Resume the personal account of growing up as a fundamentalist Christian, shown below, from where it stops.

SELECTION:
⟨

I was raised a fundamentalist Christian, and the Bible was our sole source of truth. It was considered inerrant, which means, in essence, that God dictated every word of it, and that it was perfect in every way.

It doesn’t take much scrutiny to discover contradictions and ethical quandaries in the Bible, and that’s not a problem if you consider it a book that was written over a period of hundreds of years by countless authors. But if you believe that the Bible is literally the word of God, these contradictions are a big problem that leads pastors everywhere to cherry-pick the bits that serve them and sweep the rest under the carpet.

Of course, as a Sunday school teacher, youth group leader, Christian camp counselor, and resident assistant in a dorm at a Christian university, I cherry-picked, too. Only I swept much bigger things under the carpet—things I never understood. Like why Jesus had to die for my sins (the core tenet of fundamentalist Christianity) and communion (the idea of symbolically eating Christ’s body and drinking his blood grossed me out). Large cracks began to form in my faith, but on the whole, it still held together.

⟩

Word and element location data:
⟨

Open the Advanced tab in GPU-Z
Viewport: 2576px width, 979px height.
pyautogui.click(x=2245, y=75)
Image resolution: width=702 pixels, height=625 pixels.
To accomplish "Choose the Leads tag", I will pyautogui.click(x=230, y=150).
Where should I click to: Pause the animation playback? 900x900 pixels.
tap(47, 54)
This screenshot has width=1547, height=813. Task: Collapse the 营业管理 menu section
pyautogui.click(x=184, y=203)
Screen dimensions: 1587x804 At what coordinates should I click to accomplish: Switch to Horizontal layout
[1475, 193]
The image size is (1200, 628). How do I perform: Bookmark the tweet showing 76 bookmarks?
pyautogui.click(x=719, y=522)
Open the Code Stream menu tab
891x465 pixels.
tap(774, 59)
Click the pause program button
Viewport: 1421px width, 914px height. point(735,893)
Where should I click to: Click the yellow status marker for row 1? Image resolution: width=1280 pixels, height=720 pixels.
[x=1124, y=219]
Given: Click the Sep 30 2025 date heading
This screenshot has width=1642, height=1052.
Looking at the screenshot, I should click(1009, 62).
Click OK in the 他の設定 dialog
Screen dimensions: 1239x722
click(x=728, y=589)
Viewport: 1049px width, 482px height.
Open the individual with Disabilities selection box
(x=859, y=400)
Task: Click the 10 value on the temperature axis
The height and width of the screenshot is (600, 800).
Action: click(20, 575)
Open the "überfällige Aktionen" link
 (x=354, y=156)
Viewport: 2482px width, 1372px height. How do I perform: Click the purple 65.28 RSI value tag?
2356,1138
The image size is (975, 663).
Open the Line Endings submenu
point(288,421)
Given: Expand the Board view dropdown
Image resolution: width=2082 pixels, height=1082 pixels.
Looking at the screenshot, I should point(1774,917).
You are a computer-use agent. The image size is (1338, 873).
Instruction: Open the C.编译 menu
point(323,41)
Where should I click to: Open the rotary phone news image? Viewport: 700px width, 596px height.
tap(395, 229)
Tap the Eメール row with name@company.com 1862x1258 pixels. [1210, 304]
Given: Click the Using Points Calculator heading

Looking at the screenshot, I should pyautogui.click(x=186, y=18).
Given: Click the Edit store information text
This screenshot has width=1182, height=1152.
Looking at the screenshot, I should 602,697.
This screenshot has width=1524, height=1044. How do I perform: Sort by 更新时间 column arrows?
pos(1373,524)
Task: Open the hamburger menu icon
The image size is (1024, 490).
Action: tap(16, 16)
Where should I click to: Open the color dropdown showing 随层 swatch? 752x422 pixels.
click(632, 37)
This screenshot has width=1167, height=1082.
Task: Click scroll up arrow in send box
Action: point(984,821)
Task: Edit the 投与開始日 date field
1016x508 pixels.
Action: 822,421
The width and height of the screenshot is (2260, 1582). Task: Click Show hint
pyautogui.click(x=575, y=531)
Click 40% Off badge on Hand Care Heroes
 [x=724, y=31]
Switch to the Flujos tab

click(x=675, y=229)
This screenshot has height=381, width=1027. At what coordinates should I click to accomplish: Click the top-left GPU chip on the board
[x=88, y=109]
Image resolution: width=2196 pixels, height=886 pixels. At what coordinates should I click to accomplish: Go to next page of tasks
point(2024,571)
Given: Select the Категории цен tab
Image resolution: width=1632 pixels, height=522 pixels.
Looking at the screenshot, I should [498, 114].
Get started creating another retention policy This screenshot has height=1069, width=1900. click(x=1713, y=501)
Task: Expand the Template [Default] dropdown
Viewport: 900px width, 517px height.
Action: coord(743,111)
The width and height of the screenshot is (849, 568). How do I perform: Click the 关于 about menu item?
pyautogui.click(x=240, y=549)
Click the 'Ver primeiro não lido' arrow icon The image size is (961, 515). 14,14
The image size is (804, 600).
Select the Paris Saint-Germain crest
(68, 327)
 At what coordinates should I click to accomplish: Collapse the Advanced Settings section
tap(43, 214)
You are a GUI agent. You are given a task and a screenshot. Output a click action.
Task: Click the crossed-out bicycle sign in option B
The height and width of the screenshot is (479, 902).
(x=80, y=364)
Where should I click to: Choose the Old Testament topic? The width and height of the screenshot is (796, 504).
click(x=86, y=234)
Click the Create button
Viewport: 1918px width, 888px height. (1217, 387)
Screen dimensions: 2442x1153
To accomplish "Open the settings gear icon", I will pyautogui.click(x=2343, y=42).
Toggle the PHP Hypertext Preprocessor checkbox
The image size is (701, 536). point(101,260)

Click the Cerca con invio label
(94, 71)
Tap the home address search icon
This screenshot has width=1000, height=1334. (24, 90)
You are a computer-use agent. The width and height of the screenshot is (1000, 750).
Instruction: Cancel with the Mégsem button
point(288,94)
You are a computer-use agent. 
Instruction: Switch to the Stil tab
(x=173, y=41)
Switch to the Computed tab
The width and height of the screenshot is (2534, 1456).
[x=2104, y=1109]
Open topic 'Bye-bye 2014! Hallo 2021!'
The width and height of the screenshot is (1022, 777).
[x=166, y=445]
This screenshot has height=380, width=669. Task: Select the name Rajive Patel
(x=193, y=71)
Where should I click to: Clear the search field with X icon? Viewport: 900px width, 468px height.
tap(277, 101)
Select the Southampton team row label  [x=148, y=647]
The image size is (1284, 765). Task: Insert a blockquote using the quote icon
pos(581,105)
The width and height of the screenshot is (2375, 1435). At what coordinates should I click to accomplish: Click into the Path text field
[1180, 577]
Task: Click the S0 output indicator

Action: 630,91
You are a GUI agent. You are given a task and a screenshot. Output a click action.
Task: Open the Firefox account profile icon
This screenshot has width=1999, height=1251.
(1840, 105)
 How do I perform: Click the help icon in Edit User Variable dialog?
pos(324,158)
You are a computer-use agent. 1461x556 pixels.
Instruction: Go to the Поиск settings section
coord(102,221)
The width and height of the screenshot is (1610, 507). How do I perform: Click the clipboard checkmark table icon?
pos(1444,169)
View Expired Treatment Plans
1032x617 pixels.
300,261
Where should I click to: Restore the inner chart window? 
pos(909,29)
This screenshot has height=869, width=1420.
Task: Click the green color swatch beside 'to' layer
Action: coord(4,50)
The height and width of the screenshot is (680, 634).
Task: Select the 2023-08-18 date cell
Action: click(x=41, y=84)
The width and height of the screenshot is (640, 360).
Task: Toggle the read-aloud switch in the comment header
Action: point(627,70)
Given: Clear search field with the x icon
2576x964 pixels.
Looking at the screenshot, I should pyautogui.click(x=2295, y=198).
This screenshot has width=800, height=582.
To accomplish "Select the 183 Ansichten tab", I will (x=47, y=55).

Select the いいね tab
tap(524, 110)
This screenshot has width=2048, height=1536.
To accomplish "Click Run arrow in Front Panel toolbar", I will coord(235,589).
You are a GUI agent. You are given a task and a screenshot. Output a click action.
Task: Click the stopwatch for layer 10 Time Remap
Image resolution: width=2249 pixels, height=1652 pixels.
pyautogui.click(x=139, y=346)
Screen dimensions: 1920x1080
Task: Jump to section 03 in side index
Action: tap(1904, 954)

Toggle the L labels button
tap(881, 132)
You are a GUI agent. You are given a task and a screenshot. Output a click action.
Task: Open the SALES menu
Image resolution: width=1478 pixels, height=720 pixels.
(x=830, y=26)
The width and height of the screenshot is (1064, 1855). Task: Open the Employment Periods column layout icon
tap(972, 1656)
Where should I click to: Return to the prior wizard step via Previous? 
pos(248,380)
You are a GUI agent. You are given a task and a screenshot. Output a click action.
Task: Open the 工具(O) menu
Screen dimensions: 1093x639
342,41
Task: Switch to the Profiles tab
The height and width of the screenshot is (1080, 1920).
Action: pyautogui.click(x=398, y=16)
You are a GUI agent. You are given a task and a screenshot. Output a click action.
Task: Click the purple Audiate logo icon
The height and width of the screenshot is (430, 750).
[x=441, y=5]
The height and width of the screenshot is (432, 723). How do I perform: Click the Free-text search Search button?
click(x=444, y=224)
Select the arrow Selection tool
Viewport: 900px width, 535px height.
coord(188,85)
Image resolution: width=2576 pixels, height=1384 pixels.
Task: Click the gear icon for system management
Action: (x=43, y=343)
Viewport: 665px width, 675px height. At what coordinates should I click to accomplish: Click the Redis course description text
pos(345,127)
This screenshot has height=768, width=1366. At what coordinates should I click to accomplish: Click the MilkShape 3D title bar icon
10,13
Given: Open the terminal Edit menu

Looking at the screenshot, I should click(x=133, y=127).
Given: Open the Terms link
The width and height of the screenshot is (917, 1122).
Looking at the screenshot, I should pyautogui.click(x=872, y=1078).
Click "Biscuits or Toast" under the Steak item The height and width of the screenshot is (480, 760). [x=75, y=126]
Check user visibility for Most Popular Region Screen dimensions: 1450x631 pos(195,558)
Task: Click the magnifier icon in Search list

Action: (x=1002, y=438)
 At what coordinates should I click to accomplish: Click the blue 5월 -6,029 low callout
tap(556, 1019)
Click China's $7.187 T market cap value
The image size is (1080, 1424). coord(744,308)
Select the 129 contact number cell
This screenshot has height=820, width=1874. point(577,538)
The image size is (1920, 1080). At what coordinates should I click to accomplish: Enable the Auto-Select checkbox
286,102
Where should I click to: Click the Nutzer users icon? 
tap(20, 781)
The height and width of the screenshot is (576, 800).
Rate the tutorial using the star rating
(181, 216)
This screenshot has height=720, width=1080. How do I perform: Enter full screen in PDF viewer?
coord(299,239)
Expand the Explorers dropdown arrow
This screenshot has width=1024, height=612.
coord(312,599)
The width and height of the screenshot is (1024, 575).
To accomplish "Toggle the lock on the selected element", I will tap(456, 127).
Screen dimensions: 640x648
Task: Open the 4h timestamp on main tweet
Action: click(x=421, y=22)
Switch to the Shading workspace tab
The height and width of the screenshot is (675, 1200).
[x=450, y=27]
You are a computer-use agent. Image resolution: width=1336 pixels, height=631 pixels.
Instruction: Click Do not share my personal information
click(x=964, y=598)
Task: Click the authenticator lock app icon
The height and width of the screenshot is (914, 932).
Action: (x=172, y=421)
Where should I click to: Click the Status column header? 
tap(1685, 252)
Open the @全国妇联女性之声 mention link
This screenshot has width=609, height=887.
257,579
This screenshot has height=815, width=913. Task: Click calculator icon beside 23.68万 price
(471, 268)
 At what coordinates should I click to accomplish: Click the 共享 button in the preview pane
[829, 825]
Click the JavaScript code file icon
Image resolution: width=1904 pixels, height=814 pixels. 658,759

⟩

OUTPUT BELOW:
Then two of my former youth group kids died at the age of 17 and 18 in the same car accident and my faith crumbled. It took two decades to rebuild my cosmology, and I slowly found new sources of Truth. I no longer wanted to BELIEVE something was true. I wanted to KNOW it was true.

When I believe something, it calls on me to have faith. Like, say, that the Bible is literally the word of God. When I know something, every pore in my body opens to receive it and incorporate it into my being. Believing is an intellectual experience. Knowing is a physical one.

Long after Mike and Jill died, a woman in her seventies handed me a cassette tape and suggested that I listen to it. I did and knew there was Truth on that tape. Then I learned that the Truth was channeled. This posed a problem. If I accepted this new source of Truth, I would have to keep it secret. My fundamentalist loved ones would consider it satanic and fear for my mortal soul.

In the end, I decided to accept this new source of Truth and concluded that:

Truth is Truth, no matter where you find it.

This mindset has made it possible for me to find Truth in unexpected places. Like a quote by musician Marilyn Manson in the movie Bowling for Columbine, while dreaming, and while packing for a move.

Recently, I discovered my most cherished source of Truth yet: Shamanic journeying. Journeying provides a means of obtaining direct revelation, which is something I’ve yearned for all my life. Until now, the quality of my connection with the Universe was about as good as you can achieve with two soup cans and a string. I always longed for a hard-wired, broadband connection that provides me with a sense of direction and spiritual companionship. Journeying is it.

Again, I have found a source of Truth that I have to hide from people who love me. But Truth is Truth, no matter where you find it. And I couldn’t be more grateful for this one.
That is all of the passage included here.